The greatest way that we can serve someone, the ultimate good for someone else, is that they would actually become a disciple of Jesus Christ. So ultimately, when we think about getting involved in the situation, whatever ministry, whatever circumstance we’re in, and by the way, serving in your business is serving. Serving in your neighborhood is serving. Serving in your church is serving. Attacking a problem in the community is serving. I’m not trying to define for you exactly what serving looks like but it does involve actually getting into a real person’s life in such a way that we are helping them become a disciple of Jesus Christ.
That’s what we ought to be oriented towards, that this person would become a committed, mature follower of Jesus because that’s ultimately what He wants for them. One of the questions I would finish with is, “Are you involved in someone’s life in a deep enough way to actually produce a disciple?” It’s very easy for me to have these casual kinds of interactions.
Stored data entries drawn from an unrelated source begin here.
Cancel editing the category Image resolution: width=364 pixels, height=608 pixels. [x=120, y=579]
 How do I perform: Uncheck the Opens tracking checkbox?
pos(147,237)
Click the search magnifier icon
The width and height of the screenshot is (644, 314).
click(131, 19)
I teach the middle school boys on Sundays at our church. I love it. I’ve been doing it for twelve years. We do a young couples group in our home on Sunday nights. We’ve got seven or eight couples in our home. It’s a lot of fun. It’s great. It can be very casual. It can be very surface-y, but are you and am I involved in a person’s life in a deep enough way that there’s actually a reasonable chance that that person may become a disciple of Christ?
If we’re not, there’s probably something wrong with the way that we’re serving. God has called each one of us to use the gifts that He’s given to serve others for his glory. You need to have a deep, intentional, spiritual impact in one person’s life. You’ll love it and God gets the glory. Let’s pray.
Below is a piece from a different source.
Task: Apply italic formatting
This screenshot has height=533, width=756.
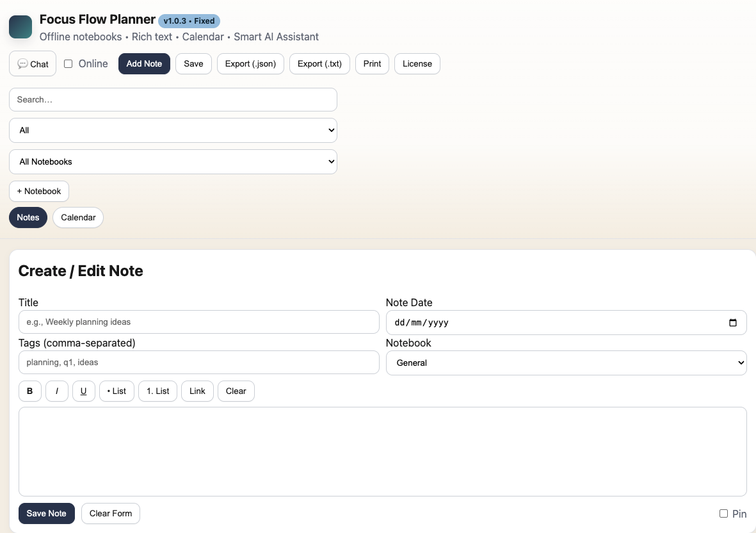Action: (56, 391)
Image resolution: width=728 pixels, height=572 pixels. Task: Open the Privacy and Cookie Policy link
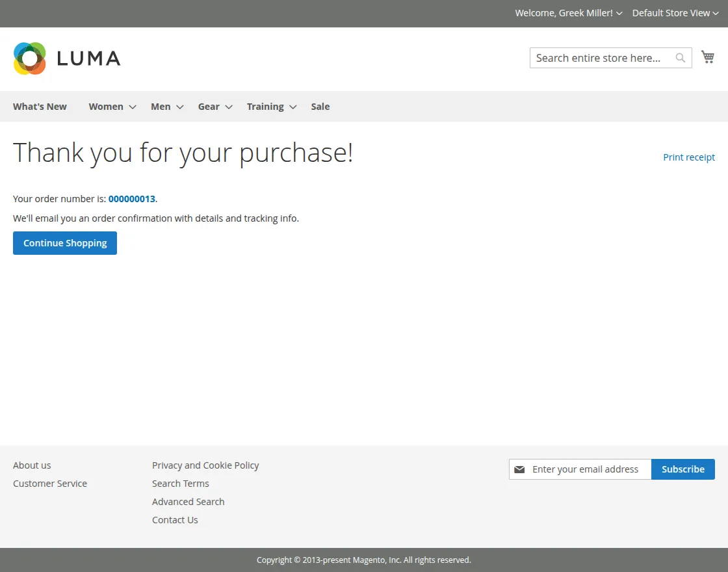pos(205,465)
“Father, we thank you so much for this morning, for your word that speaks to us as men. We live in a culture that is so self-oriented that wants to say that everything is about me and tries to tell me all these different things that can make me happy and satisfied and fulfilled and successful and as men who have come into a relationship with Jesus Christ, we’re not immune to that. We’re swimming in that and it’s so easy just to adopt that worldview from the culture.
So I pray, Lord, that you would transform us from the inside out and if there are men listening to me today that have not yet repented of their sin and placed their faith and trust in You, I pray that they would do that today, that they would recognize that there is no other thing that can satisfy them. There is not other thing that can fill the hole in their hearts other than You. That You are who we were made for. I pray that as men, we would recognize that You have called us to take up our cross, to lay down our lives for You and we’re not just simply supposed to be nice or do some activities that sort of seem like they help people but we’re meant to actually serve in the power that You can provide for us. Serve in significant ways, use the gifts that You’ve given us to help transform the lives of people around.
I pray that each one of us could identify those one, two, three people that You’ve placed in our lives where we can actually make a difference to help them become Your disciple for Your glory, we pray, in Jesus name. Amen.”